New South Wales

Civil and Administrative Tribunal

  • DUD v Commissioner of Victims Rights [2019] NSWCATAD 163 (15 August 2019)
    Administrative review’ – ‘Children’ – ‘Civil and administrative tribunal’ – ‘Eggshell psyche’ – ‘Physical violence and harm’ – ‘Psychological injury

    Charges: Act of domestic/family violence

    Case type: Application for Administrative Review

    Facts: The applicant sought administrative review of a decision in respect of an application for Victims Support. In 2015, the applicant’s solicitor lodged an Application for Victims Support which alleged that she was the primary victim of an act of domestic/family violence. She also alleged to have suffered a psychological injury as a result of the violent conduct, and she sought counselling, financial assistance for immediate needs or economic loss, and a recognition payment ([2]-[3]).
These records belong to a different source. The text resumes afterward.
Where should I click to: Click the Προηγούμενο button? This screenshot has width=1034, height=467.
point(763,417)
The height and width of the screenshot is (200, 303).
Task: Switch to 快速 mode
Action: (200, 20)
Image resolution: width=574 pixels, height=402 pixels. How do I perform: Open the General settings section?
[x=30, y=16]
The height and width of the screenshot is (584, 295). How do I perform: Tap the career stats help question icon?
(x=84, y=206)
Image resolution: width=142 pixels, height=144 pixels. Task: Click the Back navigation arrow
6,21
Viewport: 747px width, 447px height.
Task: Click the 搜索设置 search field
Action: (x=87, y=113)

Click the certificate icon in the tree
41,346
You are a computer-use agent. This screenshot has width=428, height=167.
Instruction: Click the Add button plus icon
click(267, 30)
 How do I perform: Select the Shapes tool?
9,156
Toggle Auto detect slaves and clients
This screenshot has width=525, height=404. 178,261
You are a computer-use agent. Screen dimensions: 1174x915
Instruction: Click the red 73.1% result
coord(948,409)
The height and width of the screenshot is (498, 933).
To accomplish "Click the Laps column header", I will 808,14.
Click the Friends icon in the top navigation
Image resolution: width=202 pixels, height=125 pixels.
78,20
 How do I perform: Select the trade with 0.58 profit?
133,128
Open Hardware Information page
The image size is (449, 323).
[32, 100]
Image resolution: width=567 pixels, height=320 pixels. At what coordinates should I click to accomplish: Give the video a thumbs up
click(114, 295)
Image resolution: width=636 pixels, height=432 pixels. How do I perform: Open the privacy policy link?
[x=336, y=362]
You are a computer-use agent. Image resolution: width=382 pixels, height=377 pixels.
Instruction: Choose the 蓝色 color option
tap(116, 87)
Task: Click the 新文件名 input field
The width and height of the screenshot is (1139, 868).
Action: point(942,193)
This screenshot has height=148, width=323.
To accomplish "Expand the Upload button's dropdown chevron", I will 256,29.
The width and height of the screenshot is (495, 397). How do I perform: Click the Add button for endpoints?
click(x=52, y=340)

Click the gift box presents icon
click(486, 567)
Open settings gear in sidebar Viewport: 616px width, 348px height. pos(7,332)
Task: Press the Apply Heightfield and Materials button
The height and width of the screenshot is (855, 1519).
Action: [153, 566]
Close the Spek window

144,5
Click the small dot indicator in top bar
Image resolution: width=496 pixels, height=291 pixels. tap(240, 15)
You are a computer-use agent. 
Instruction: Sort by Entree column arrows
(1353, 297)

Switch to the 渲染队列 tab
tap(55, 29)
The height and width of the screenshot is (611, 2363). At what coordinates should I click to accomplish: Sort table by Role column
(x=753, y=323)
    At first instance, the Assessor approved a Category D recognition payment in the sum of $1500 on the basis that the evidence indicated that the applicant was a victim of an assault that did not result in grievous bodily harm ([7]). Subsequently, the applicant’s lawyer signed an Internal Review request form, submitting that she had suffered grievous bodily harm as a result of the violence and that a Category C recognition payment should have been approved ([9]). The Senior Assessor, however, re-affirmed that the applicant was the primary victim of an act of violence, and was only eligible for a Category D recognition payment in the sum of $1500 ([12]).

    Issue: The Tribunal was required to determine an application for an administrative review. Its powers derive from s 63 of the Administrative Decisions Review Act 1997 (NSW).

    Held: The applicant’s solicitor cited Helm v Pel-Air Aviation Pty Ltd and BWQ v Commissioner of Victims Rights in the Internal Review form, both of which relate to the characterisation of psychological injury as ‘bodily harm’. The Senior Assessor determined that ‘as [the applicant] relies on a psychological injury as evidence of grievous bodily harm in order to be eligible for a Category C recognition payment’, it is necessary to consider ‘whether the evidence establishes a "really serious” psychological injury’. The Senior Assessor was not satisfied that the applicant’s functioning had been impacted solely as a ‘direct result’ of the domestic violence, or that her psychological injury was sufficiently serious to justify the approval of a Category C recognition payment ([12]).

    Ultimately, the decision of the Senior Assessor was set aside, and the Tribunal decided that the applicant was eligible for a Category C recognition payment in the sum of $5000. The Tribunal discussed CZU v Commissioner of Victims Rights and DEL v Commissioner of Victims Rights, which provide some guidance on the types of evidence which may assist in determining whether a psychological injury is sufficiently serious to be considered grievous bodily harm, in order to approve a Category C recognition payment ([11]-[13]). Although the applicant had experienced prior psychological issues, the Tribunal found that the evidence did not support a finding that she required any ongoing psychological treatment for these issues when the act of violence occurred ([32]). Further, the Tribunal was satisfied on the balance of probabilities that the applicant’s current psychological injury resulted from the act of violence ([37]), and that it could properly be considered as being ‘really serious’ ([44]). The applicant was found to have suffered grievous bodily harm, thereby satisfying the eligibility requirement for a Category C recognition payment. Even if the Tribunal had been incorrect in its finding as to the causation of her current psychological condition, it was satisfied that the ‘eggshell psyche’ principle applied and that her pre-existing ‘eggshell psyche’ was aggravated as a direct result of the violent act ([39]).